115. Memorandum From the President’s Assistant for National Security Affairs (Kissinger) to President Nixon, March 8, 1973.1 2

MEMORANDUM FOR:

  • THE PRESIDENT

FROM:

  • HENRY A. KISSINGER [HK initialed]

SUBJECT:

  • Message From Ambassador Moynihan

THE WHITE HOUSE

WASHINGTON

March 8, 1973

Ambassador Moynihan has sent me a message containing his views on our arms supply policy for Pakistan and has asked that they be passed to you in connection with your seeing President Bhutto’s emissary. His main points are:

“Promise Pakistan anything but arms.”
He realizes that the $1.1 million worth of equipment which already legally belongs to Pakistan but has been held up by the embargo should be released. He says that if there are any noises about this in New Delhi, “I will tell them to pipe down.”
He fears, however, that anything beyond this, including the 300 APCs on which the Paks made a down payment under your 1970 one-time exception, would have a “devastating” impact on our relations with India.
Moynihan believes that anything that can be interpreted as even a symbolic rearming of Pakistan will play right into the hands of the increasingly strong “left totalitarians” in India.
Finally, he warns against feeding the “fantasies” which the supply of U.S. arms has induced in Pakistan in the past “with disastrous results to themselves, and certainly no notable advantage to American foreign policy.”

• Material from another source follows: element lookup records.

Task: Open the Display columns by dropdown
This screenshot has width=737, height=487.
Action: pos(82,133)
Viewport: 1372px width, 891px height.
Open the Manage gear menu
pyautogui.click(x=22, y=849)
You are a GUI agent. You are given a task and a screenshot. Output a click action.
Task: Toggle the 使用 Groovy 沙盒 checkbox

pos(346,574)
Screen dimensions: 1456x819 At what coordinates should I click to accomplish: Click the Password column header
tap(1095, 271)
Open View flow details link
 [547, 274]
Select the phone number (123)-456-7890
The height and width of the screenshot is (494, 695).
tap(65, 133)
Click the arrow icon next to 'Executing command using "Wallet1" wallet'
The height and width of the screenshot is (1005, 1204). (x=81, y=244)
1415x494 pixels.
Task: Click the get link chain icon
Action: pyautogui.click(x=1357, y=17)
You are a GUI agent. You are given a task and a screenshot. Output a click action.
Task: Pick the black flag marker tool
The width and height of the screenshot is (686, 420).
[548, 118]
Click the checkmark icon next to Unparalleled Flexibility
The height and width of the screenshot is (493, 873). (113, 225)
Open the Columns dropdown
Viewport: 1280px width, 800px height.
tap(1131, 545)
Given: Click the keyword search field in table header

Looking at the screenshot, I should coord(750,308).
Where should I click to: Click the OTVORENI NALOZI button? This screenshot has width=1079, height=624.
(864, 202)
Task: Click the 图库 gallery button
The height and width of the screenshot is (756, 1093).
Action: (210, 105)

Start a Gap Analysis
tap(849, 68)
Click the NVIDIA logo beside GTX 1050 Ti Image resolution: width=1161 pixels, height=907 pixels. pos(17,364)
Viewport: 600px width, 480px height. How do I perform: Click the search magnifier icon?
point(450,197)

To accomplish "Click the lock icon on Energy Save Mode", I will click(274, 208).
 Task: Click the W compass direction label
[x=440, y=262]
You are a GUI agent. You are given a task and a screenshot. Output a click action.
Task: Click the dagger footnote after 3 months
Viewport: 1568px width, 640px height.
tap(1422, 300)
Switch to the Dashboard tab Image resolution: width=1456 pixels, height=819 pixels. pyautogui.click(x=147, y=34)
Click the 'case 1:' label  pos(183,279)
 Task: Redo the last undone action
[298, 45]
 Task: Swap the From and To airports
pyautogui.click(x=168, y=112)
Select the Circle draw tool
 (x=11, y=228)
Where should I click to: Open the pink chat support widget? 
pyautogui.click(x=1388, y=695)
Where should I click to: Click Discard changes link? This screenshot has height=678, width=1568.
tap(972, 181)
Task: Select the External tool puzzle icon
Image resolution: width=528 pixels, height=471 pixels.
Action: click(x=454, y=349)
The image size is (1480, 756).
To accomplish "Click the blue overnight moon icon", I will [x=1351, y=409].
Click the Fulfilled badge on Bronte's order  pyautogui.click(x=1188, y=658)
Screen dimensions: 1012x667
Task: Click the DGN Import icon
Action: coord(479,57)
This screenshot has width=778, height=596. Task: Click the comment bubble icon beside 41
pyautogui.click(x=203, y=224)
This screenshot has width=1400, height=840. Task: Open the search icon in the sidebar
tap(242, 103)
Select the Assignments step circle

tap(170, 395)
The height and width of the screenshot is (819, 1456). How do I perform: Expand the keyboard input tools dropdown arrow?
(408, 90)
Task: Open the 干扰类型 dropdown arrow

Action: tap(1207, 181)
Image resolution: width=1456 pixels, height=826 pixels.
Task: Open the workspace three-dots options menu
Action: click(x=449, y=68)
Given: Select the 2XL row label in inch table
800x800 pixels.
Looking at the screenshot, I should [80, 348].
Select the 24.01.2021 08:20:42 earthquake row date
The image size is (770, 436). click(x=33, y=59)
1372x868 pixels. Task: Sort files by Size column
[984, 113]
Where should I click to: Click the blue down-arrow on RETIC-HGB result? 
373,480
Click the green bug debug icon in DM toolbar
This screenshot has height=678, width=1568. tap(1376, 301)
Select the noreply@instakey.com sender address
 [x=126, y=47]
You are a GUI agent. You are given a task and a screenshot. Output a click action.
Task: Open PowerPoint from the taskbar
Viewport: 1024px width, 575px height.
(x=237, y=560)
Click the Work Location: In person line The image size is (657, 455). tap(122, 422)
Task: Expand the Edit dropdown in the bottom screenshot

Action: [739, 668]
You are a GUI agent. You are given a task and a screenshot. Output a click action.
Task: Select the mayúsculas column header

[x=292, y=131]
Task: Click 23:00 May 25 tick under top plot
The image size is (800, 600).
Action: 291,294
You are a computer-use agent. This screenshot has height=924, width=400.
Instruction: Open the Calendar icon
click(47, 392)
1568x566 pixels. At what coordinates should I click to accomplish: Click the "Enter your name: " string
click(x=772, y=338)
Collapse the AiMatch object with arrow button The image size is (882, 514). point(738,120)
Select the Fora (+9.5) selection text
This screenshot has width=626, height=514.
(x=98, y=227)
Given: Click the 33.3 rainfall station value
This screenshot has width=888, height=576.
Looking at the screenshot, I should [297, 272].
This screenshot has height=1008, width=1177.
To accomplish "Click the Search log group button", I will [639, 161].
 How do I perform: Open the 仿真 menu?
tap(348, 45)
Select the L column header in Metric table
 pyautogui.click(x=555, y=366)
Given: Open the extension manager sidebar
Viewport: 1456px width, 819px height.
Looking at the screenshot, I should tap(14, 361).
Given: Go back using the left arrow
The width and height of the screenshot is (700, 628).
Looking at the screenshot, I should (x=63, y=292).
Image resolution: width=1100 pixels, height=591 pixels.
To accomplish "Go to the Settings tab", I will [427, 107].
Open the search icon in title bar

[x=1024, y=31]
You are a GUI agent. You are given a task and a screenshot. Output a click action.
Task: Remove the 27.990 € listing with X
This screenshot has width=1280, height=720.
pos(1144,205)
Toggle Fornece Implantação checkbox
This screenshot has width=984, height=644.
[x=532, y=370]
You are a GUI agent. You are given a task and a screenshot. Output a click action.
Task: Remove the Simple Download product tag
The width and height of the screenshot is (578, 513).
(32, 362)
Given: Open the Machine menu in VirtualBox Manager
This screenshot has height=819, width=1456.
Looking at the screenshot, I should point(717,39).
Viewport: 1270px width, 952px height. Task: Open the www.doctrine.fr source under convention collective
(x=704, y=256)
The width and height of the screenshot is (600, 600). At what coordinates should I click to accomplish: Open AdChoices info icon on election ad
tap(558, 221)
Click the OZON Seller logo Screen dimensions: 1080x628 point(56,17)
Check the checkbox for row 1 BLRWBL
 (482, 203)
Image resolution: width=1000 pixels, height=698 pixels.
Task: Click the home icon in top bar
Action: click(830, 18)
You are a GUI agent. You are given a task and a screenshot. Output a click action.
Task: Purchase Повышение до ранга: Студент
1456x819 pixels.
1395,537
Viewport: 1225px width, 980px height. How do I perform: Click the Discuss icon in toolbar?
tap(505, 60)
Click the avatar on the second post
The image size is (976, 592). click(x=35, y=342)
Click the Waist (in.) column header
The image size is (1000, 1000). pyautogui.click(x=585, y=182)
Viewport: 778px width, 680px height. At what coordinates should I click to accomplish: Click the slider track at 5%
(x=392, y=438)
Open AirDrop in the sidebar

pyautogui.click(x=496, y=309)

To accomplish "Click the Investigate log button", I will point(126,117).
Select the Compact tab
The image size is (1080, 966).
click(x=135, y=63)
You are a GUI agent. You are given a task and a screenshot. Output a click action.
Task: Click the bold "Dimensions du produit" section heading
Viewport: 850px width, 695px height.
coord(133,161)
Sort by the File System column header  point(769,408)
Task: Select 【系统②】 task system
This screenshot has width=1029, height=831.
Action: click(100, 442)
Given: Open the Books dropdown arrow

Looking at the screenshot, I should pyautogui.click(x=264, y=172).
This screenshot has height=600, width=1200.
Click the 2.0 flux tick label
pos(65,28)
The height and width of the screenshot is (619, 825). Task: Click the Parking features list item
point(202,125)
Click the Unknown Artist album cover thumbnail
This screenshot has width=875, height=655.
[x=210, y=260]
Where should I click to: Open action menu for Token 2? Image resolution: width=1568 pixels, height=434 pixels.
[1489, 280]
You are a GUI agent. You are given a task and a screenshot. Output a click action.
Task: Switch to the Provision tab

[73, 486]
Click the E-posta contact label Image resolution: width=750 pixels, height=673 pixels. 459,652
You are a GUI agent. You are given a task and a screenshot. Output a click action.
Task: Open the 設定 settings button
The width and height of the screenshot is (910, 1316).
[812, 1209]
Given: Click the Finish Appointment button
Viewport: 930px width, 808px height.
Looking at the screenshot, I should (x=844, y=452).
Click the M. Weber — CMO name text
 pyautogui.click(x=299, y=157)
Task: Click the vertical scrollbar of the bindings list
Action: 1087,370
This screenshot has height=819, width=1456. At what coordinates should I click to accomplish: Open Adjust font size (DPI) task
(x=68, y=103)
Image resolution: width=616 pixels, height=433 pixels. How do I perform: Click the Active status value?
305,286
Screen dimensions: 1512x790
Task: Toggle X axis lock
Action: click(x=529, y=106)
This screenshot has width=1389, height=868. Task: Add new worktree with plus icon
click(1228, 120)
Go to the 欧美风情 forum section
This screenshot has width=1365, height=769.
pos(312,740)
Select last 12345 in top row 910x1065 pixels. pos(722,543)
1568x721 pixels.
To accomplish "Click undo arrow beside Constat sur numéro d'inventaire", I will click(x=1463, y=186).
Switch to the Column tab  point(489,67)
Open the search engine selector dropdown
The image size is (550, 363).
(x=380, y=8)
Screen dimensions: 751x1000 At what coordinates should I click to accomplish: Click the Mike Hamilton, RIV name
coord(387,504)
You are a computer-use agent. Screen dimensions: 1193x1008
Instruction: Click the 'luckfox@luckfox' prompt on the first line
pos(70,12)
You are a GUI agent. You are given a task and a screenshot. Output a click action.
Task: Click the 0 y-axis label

Comment: Ambassador Moynihan thus argues strongly for our continuing to maintain an embargo (except for the $1.1 million which the Paks already own) [Page 2]on arms supply to Pakistan. As you know, he is firmly seconded by Secretary ROGERS. The other side of the case has been stated in my decision memo enclosing the Secretary’s memo.

  1. Source: Library of Congress, Manuscript Division, Kissinger Papers, Box CL 203, Geopolitical File, Pakistan, Chronological File, 8 March 1973-11 May 1974. Secret. Sent for information. Nixon appended a lengthy handwritten comment: “K—Moynihan will be desperately disappointed—do your best to reassure him—pointing out the overriding consideration (in confidence) which leads to this one time exception—also point out—letting the balance get too much on India’s side could lead to another war & to China intervention.” In telegram 2632 from New Delhi, March 7, Moynihan had first stated his objections to Pakistani arms sales to the Secretary of State. (Ibid.)
  2. President’s Assistant for National Security Affairs Kissinger summarized cables from Ambassador Moynihan in which the Ambassador evinced strong opposition to potential resumption of U.S. arms sales to Pakistan.